In the insurance industry, for example, AI and natural language processing technology allow insurers to analyze a customer’s engagement history across emails, documents, and customer service call logs to develop customer-facing self-service tools that are tailored to individual preferences. In practical terms, that means insurance customers looking for policy information, trying to file a claim, or seeking to update their coverage are immediately met with solutions that address their unique needs and take their individual circumstances into account, whether they are on the company website or mobile app, or talking to an agent on the phone. Contrast that with the old-fashioned model of waiting on hold for an agent, having to explain what you need three or four different times, and then receiving a sales pitch for a product you don’t need.
This approach of using data to inform the entire customer engagement cycle is helping to make customer experiences more intuitive and every touch point deeply meaningful. Just as Netflix knows that you might like Ozark because you just watched Breaking Bad, insurers are now able to mine the emails you sent to customer service, your current policy information, and your claims history to serve up solutions that are in sync with your needs.
Differentiating With More Meaningful Touch Points
One concern for companies to consider as more aspects of the customer experience shift to digital channels is the issue of brand homogenization. In a world where every company has the same technological capabilities and every digital interface is starting to look the same, how can brands preserve their unique identities on the internet?
The key for brands operating in this environment is to make sure they are going beyond the basics of digital convenience to create fundamentally better interactions. It’s not about digital for the sake of digital. It’s about predicting customer needs; serving up proactive, personalized solutions; and adding value at each step in the customer journey.
Just as it is in the offline world, where knowledgeable advisers and intuitive salespeople earn trust and win referrals by anticipating customer needs and delivering on their promises, digital experiences must be programmed to do the same, only better. With deep customizations based on AI-driven analyses of real-world customer behaviors, it’s becoming possible to build that predictive intelligence into solutions that deliver hyperpersonalized products and streamlined interactions.

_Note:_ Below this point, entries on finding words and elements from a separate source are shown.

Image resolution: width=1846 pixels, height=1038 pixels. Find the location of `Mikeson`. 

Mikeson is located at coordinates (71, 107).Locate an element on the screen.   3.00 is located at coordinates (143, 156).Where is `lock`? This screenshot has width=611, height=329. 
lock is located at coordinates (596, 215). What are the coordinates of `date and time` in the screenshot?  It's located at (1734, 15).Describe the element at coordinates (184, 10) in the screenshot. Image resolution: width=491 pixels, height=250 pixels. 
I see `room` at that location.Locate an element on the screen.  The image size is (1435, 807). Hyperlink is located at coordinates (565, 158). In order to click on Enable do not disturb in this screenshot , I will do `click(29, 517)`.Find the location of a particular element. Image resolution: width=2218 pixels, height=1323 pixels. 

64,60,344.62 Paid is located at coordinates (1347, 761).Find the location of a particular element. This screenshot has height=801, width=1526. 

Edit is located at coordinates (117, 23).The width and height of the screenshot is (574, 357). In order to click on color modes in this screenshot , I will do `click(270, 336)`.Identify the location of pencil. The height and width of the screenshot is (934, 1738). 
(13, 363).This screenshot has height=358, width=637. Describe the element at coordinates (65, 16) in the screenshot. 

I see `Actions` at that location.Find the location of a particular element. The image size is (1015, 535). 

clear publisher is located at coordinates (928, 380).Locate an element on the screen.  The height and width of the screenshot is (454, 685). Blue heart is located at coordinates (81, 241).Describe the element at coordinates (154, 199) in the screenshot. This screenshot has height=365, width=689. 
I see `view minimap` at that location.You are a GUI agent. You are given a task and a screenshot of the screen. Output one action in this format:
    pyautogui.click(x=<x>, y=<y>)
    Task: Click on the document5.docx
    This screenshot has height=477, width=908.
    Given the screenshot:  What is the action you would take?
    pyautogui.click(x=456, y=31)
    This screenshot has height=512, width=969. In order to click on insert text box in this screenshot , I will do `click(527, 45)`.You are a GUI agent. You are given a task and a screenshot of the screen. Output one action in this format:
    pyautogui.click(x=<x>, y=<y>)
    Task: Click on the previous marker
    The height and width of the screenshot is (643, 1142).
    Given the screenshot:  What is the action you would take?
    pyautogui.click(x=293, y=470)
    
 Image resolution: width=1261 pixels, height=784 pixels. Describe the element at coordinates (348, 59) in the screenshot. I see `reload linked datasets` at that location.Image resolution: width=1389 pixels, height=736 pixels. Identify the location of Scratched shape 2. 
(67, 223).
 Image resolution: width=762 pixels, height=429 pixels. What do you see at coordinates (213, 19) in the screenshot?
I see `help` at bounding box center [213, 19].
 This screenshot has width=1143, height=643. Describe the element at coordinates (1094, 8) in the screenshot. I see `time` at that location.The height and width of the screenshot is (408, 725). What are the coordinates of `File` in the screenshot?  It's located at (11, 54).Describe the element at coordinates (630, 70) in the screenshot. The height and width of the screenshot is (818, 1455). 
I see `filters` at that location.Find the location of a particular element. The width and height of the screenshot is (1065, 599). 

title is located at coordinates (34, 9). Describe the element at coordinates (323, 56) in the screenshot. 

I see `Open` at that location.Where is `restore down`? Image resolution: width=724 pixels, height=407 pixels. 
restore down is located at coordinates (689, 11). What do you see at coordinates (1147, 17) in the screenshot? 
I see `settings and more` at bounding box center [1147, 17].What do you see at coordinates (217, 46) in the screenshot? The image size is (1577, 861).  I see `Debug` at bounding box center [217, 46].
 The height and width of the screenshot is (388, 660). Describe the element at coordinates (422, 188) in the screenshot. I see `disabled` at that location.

Ironically, it turns out that the key to humanizing digital interactions is data. By mining every touch point; aggregating structured data from customer profiles along with unstructured data from phone and chat logs, emails, and snail mail; and analyzing larger-scale patterns of customer behavior, it’s possible to create a level of personalization that would have been impossible to achieve in the offline world. In order to harness that power, however, companies need to take a close look at whether their current digital strategies support this level of engagement. For those that do, the spoils of the always-on, immediate gratification, millisecond economy await. For those that don’t, the clock is ticking.